I came home from Korea with a suitcase full of dirty clothes and carefully wrapped cultural souvenirs. I came home with hundreds of photos and a feeling of being rushed. I went to Korea as a tourist and came home as... an emotional expatriate? I feel proud of where I come from, but also a slight distress. I'd like to understand and embody Korea, but a lot of me rebels. I wear heels only when necessary and often don't cross my legs when I sit. I've been known to belch loudly and holler swear words at other drivers. I'm an actor in an industry of not blending in and I will speak my mind to my elders.

So, I sip slowly, through a straw, what I know of Korea. I try to accept that mine may be a sometimes reluctant thirst.

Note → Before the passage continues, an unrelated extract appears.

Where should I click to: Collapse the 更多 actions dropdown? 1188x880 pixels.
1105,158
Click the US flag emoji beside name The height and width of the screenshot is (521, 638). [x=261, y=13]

When I do a little research, I find that in addition to their enormous size and weight just shy of a ton, Clydesdales are actually noted for their grace and versatility. Their movement is described as "energetic" and "ground covering." It's a rueful discovery, since I was convinced these giant horses were the perfect analogy for my clumsy presence in Seoul. But maybe, more apt, is my own misconception of a creature who actually exists comfortably in its size, who displays, quite naturally, the beauty of its origin.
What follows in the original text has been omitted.